Kids

DHA and Reading Ability in Children

Updated Apr 26, 2026 · 6 min read
Sensitive populations: This article references pediatric or teen. Always confirm any supplement change with your child's pediatrician before starting — dosing, contraindications, and risk profile shift in these groups.

Docosahexaenoic acid (DHA) is a long-chain omega-3 fatty acid. It makes up about 15–20% of the fatty acid in brain gray matter and keeps building up through childhood and the teen years. The brain uses DHA in nerve-cell membranes and in the myelin sheath — the fatty insulation around nerve fibers that lets signals travel quickly. That makes adequate DHA important for skills that depend on fast neural processing, like reading, attention, and learning.

How common is low DHA in kids?

Blood DHA levels in children track closely with how much oily fish they eat. The UK National Diet and Nutrition Survey shows that the average child aged 11–18 eats well below the recommended one portion of oily fish per week, and a large share eat none at all in a typical week. Children on plant-based diets are at higher risk: the body can convert plant ALA (from flax, chia, walnuts) into DHA, but conversion is inefficient — usually under 5% in adults, and even less in some children.

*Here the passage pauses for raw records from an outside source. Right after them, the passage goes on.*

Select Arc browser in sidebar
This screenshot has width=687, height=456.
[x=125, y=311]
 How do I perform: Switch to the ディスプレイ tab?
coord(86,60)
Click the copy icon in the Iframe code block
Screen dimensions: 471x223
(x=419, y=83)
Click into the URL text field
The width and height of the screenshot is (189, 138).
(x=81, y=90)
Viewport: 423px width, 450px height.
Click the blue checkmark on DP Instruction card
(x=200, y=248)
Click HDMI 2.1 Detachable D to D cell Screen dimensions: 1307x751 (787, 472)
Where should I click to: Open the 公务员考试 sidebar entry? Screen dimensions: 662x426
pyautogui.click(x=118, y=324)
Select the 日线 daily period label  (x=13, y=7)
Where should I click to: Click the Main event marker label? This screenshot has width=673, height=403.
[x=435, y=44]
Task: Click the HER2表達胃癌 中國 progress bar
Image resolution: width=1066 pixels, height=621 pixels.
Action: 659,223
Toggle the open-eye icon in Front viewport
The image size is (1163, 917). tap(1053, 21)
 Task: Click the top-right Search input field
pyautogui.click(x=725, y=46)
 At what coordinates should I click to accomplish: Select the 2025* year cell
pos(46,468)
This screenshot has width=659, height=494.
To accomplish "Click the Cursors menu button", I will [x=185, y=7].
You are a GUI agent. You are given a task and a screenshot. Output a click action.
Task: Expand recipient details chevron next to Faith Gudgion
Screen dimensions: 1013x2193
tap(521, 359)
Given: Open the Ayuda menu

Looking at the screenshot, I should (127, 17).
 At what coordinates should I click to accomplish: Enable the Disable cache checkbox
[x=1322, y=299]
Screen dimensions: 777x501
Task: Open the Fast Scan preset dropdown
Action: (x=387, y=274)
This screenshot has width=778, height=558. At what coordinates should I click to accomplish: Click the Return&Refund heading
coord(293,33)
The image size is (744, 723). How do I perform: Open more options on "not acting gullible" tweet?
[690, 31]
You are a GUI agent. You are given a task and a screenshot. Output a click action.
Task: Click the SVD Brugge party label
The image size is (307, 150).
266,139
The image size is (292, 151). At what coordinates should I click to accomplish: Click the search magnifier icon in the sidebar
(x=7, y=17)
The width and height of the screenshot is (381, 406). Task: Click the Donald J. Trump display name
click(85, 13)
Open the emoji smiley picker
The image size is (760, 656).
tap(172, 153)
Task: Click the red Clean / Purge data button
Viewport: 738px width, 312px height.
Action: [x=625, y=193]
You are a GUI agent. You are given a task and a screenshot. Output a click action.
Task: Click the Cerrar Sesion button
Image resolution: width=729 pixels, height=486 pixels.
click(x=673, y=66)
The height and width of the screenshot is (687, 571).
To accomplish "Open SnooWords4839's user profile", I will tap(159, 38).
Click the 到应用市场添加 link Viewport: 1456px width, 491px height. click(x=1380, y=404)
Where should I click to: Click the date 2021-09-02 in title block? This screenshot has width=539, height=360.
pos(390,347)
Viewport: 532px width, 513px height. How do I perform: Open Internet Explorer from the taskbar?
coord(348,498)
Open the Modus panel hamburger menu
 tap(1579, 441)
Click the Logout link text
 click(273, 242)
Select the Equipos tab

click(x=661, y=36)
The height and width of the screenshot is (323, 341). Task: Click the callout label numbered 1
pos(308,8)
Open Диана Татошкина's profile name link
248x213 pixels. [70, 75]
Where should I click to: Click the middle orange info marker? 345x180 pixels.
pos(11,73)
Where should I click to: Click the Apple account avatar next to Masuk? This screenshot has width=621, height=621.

Trials on reading and learning

The DOLAB I trial (Richardson et al. 2012, PLoS One, PMID 22970171) randomized 362 UK children aged 7–9 with below-average reading ability to 600 mg/day algal DHA or placebo for 16 weeks. In the pre-specified subgroup of children whose baseline reading was in the lowest 20%, DHA produced a statistically significant improvement on a standardized reading test. The whole-group effect was smaller and not statistically significant. DOLAB II partially replicated this pattern. Older work by Richardson & Montgomery 2005 (the Oxford-Durham study, Pediatrics, PMID 15867020) found EPA/DHA improved reading and behavior in children with developmental coordination disorder. Taken together, the data suggests DHA helps the children who are struggling the most, with smaller average effects in unselected populations.

ADHD and attention

Bloch & Qawasmi’s 2011 meta-analysis (Journal of the American Academy of Child & Adolescent Psychiatry, PMID 21961774) pooled 10 trials and found omega-3 supplementation produced a modest but significant improvement in ADHD symptoms (Cohen’s d ~ 0.31). Effects were larger when EPA dose was higher. This is meaningfully smaller than the effect of stimulant medication, but the safety profile is excellent and the data is consistent.

Practical guidance

Children aged 4–12 with low fish intake can reasonably take 250–500 mg DHA per day; for ADHD or reading concerns, 600 mg/day is the dose used in trials. Algal oil DHA is identical in structure to fish-oil DHA and is the preferred form for vegetarian or vegan kids, or for families who don’t want fish-derived products. Flavored liquid fish oils improve compliance for younger children. If a child reliably eats two servings of oily fish (salmon, mackerel, sardines) per week, a supplement is usually unnecessary. Fish-oil supplements at these doses are well tolerated; the main side effect is fishy burps, which is reduced by refrigerating the bottle and taking it with meals.

Sources

  1. Richardson AJ, et al. “Docosahexaenoic acid for reading, cognition and behavior in children aged 7–9 years: a randomized, controlled trial (DOLAB).” PLoS One, 2012. PMID 22970171.
  2. Richardson AJ, Montgomery P. “The Oxford-Durham study: a randomized, controlled trial of dietary supplementation with fatty acids in children with developmental coordination disorder.” Pediatrics, 2005. PMID 15867020.
  3. Bloch MH, Qawasmi A. “Omega-3 fatty acid supplementation for the treatment of children with attention-deficit/hyperactivity disorder symptomatology: systematic review and meta-analysis.” JAACAP, 2011. PMID 21961774.
  4. Brainard JS, et al. “Omega-3 fatty acid intake from fish and supplements in children and adolescents.” British Journal of Nutrition, 2020.